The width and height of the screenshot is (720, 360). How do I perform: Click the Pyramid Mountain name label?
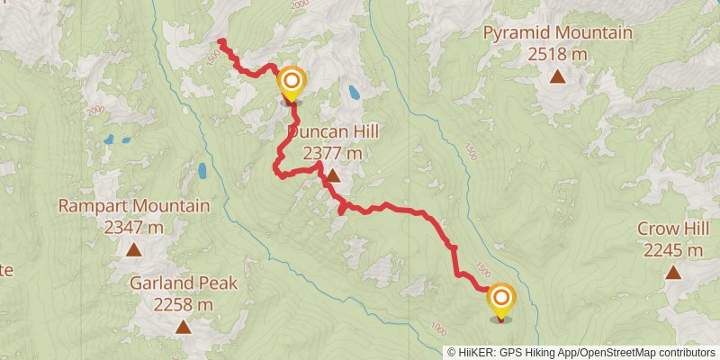coord(558,33)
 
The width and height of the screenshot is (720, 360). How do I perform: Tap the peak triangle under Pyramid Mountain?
coord(558,76)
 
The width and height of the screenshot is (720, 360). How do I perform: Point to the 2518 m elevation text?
coord(558,54)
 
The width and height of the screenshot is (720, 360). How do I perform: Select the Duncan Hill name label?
coord(333,133)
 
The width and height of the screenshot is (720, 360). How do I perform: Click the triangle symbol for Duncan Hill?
coord(333,176)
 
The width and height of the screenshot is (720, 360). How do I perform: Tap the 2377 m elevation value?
coord(333,154)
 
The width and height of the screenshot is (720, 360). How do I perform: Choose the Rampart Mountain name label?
coord(133,206)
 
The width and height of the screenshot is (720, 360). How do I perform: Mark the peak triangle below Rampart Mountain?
coord(133,249)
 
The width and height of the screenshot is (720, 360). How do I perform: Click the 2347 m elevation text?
coord(133,227)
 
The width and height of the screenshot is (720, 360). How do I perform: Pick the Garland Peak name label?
coord(184,284)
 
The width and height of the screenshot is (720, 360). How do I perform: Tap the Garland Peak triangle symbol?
coord(184,327)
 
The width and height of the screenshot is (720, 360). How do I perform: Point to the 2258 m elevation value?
coord(184,305)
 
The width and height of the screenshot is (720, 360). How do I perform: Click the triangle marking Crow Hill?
coord(673,272)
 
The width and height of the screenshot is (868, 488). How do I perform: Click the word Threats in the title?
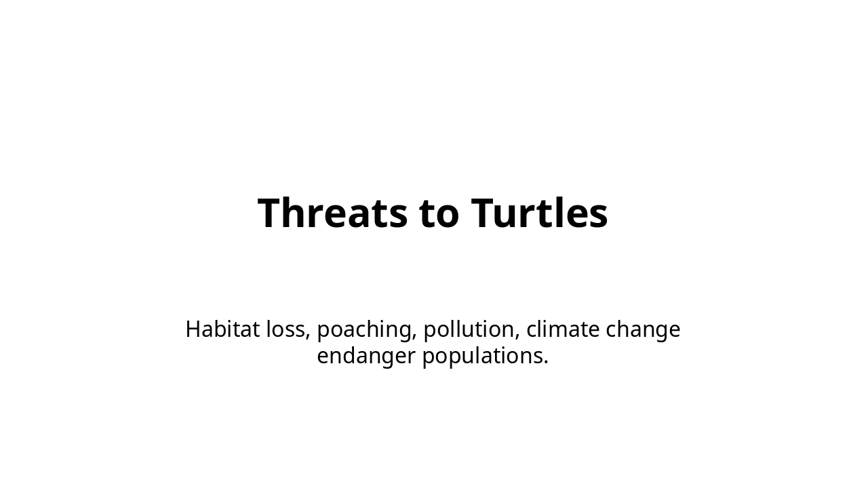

--------------------

Format each line of the items above as a Markdown table with a Row column for the row number and a Line column for the text, leaving out blank lines and omitting the pictures.

| Row | Line |
|---|---|
| 1 | The width and height of the screenshot is (720, 360). How do I perform: Click the Pyramid Mountain name label? |
| 2 | coord(558,33) |
| 3 | The width and height of the screenshot is (720, 360). How do I perform: Tap the peak triangle under Pyramid Mountain? |
| 4 | coord(558,76) |
| 5 | The width and height of the screenshot is (720, 360). How do I perform: Point to the 2518 m elevation text? |
| 6 | coord(558,54) |
| 7 | The width and height of the screenshot is (720, 360). How do I perform: Select the Duncan Hill name label? |
| 8 | coord(333,133) |
| 9 | The width and height of the screenshot is (720, 360). How do I perform: Click the triangle symbol for Duncan Hill? |
| 10 | coord(333,176) |
| 11 | The width and height of the screenshot is (720, 360). How do I perform: Tap the 2377 m elevation value? |
| 12 | coord(333,154) |
| 13 | The width and height of the screenshot is (720, 360). How do I perform: Choose the Rampart Mountain name label? |
| 14 | coord(133,206) |
| 15 | The width and height of the screenshot is (720, 360). How do I perform: Mark the peak triangle below Rampart Mountain? |
| 16 | coord(133,249) |
| 17 | The width and height of the screenshot is (720, 360). How do I perform: Click the 2347 m elevation text? |
| 18 | coord(133,227) |
| 19 | The width and height of the screenshot is (720, 360). How do I perform: Pick the Garland Peak name label? |
| 20 | coord(184,284) |
| 21 | The width and height of the screenshot is (720, 360). How do I perform: Tap the Garland Peak triangle symbol? |
| 22 | coord(184,327) |
| 23 | The width and height of the screenshot is (720, 360). How do I perform: Point to the 2258 m elevation value? |
| 24 | coord(184,305) |
| 25 | The width and height of the screenshot is (720, 360). How do I perform: Click the triangle marking Crow Hill? |
| 26 | coord(673,272) |
| 27 | The width and height of the screenshot is (868, 488). How do I perform: Click the word Threats in the title? |